Одновременно с коммунарами я вышел и на людей, которые помогали Загорскому детскому дому для слепоглухонемых детей. Тоже туда ездил, помогал – заколачивал гвозди, чинил заборы, выполнял прочую рутинную работу.

Как потом написала “Комсомольская правда” по поводу помощников Загорского детского дома, “это была лучшая тусовка в Москве” (конечно, в плане неформального общения и саморазвития). Это было действительно интересное, живое и нужное дело.

Делам Загорска весьма помогала “Радуга” - ещё одна неформальная организация, причём весьма влиятельная и имевшая выходы как на хиппи, так и на ЦК ВЛКСМ. У этого пласта хватало сил даже на проведение тренинговых выездов активистов на трёхдневные мероприятия в Подмосковье, в которых я тоже участвовал. Комсомольских работников на этих выездов практически не было, а те, что были, оказывались весьма продвинутыми ребятами, занимающимися тем, что им интересно, причём за неплохую зарплату.

В приобщении к кругу “Радуги” мне весьма помог коренной москвич, выходец из старообрядцев Саша Седов, который очень много знал – и про коммунарское движение, и про движение в поддержку Загорского детского дома - да и вообще, несмотря на молодость (он только что поступил в институт), был весьма и весьма информирован как о “неформалах”, так и о различных невидимых на первый взгляд общественных течениях Москвы. Летом 88-го его, к сожалению, призвали в армию, и дружба наша как-то сама собою прервалась.

Интересно, что позднее именно в Загорске я впервые написал заказанную мне статью (о философе Розанове). А попросил меня сделать этот материал мой друг Кирилл Нестеров, ныне возглавляющий Профсоюз работников телевидения и радиовещания и работающий на радиостанции “Голос России”.

Спустя двенадцать лет мне довёлось ещё раз соприкоснуться с проблемами инвалидов в России, когда я стал курировать общественные организации в аппарате организации “Отечество”, а позднее и в “Единой России”. Так что жизнь много раз водит нас по одному кругу.

 

ВОЗНИКНОВЕНИЕ “ОБЩИНЫ”

Когда возникла “Община”…

П: Вот тут надо рассказать совсем уже подробно – как возникла, когда…

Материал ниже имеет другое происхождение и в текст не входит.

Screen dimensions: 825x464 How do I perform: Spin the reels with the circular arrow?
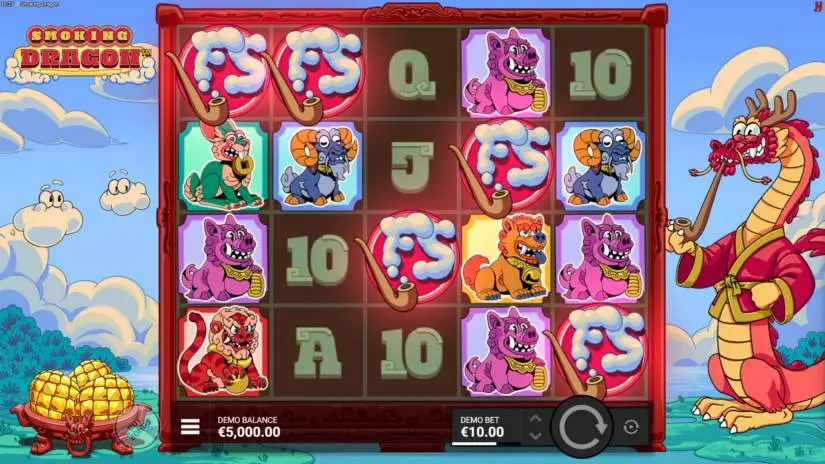582,427
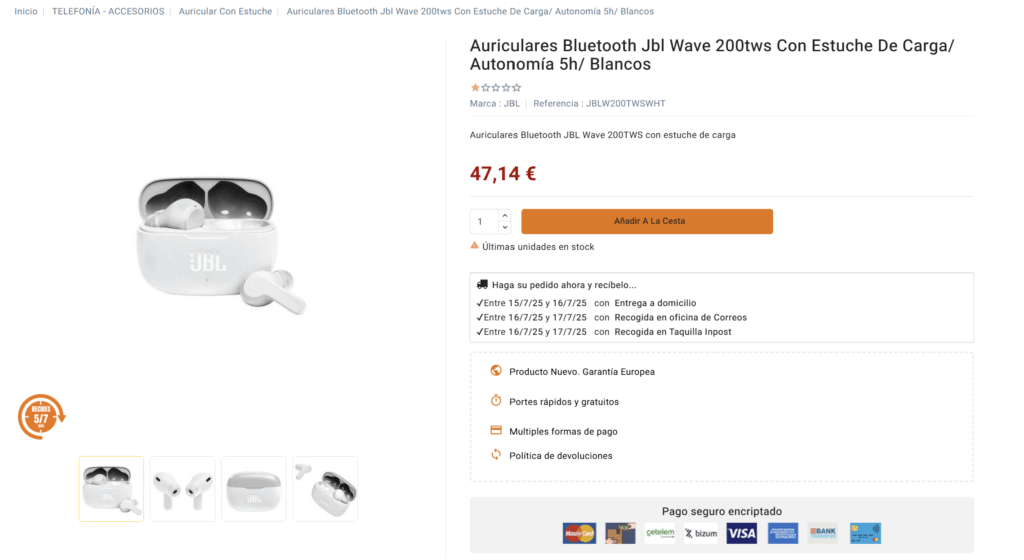Select the closed charging case thumbnail
The image size is (1024, 560).
click(253, 489)
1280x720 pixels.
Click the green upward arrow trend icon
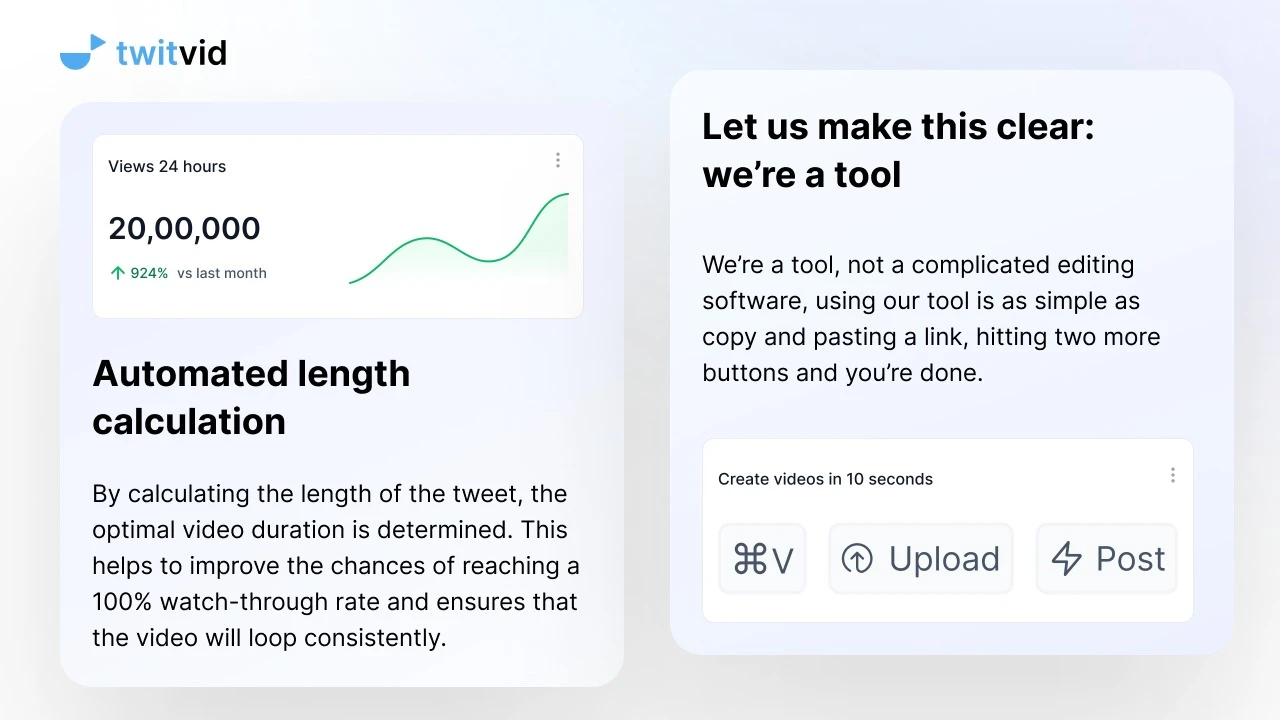[118, 273]
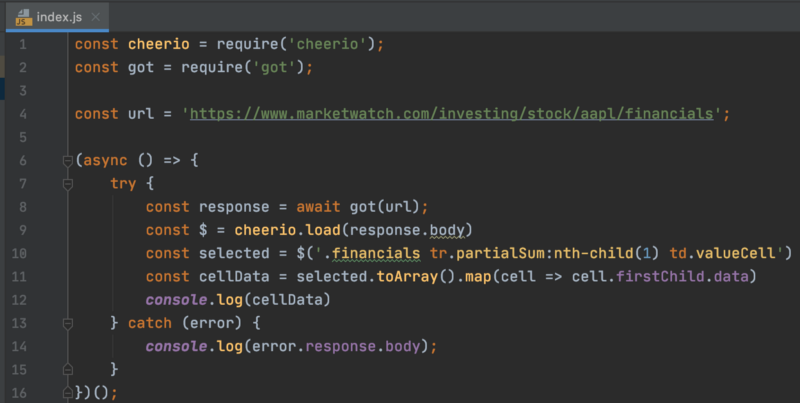Collapse the catch block fold marker
This screenshot has width=800, height=403.
pos(68,323)
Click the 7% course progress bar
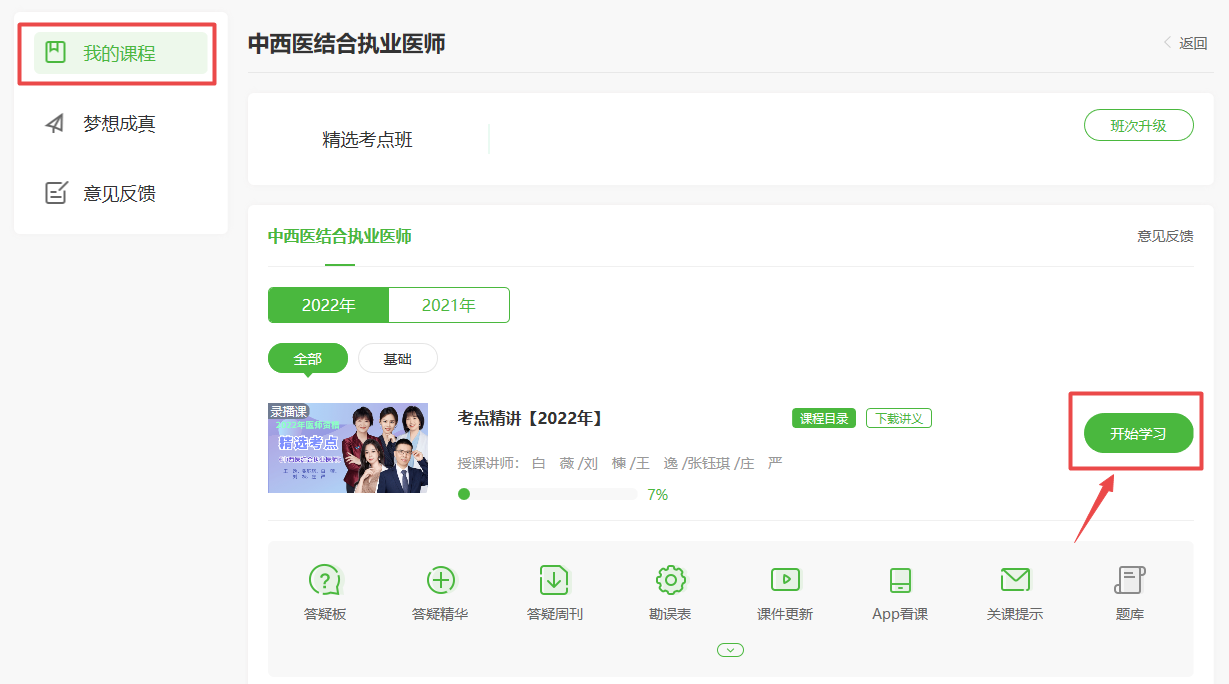1229x684 pixels. (x=547, y=494)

М: Я многих вещёй просто не помню. Ведь, кроме “Общины” у меня была ещё масса других забот, и я не сосредотачивался только на её деятельности, в отличие от других товарищей.

Историко-политический (иногда его почему-то называют “историко-просветительский”) клуб “Община” начал зарождаться в 86-м году, а корни его ведут к ещё более ранним кружкам марксистского толка, так как иных просто почти не было. Несомненно, что дискуссии демократии, о комсомоле, о Сталине помогла выявить актив, готовый войти в организацию, которая и была создана 8 мая 1987 года во время собрания на Сетуни.

Ядро организации насчитывало человек 25-30, максимум 40. Структура “Общины” на замыкалась только на истфак МГПИ, а стремилась к расширению. Не было задачи создать “Общину” только в рамках истфака. Она должна была стать более широкой структурой с более широкой сетью. С нашего факультета в ней было человек 15-20. А с других факультетов МГПИ и с других институтов столицы (например, из “Крупской”, из МГУ) тоже примерно столько же. Но это тех, кто был официально принят в клуб (не считая сочувствующих). Однако в ней не было трёх тысяч человек, как писали позднее в каких-то секретных докладных записках. “Общинников” было несколько десятков, плюс сочувствующие, плюс примыкающие весьма небольшие организации из интернационалистов, коммунаров и тому подобных.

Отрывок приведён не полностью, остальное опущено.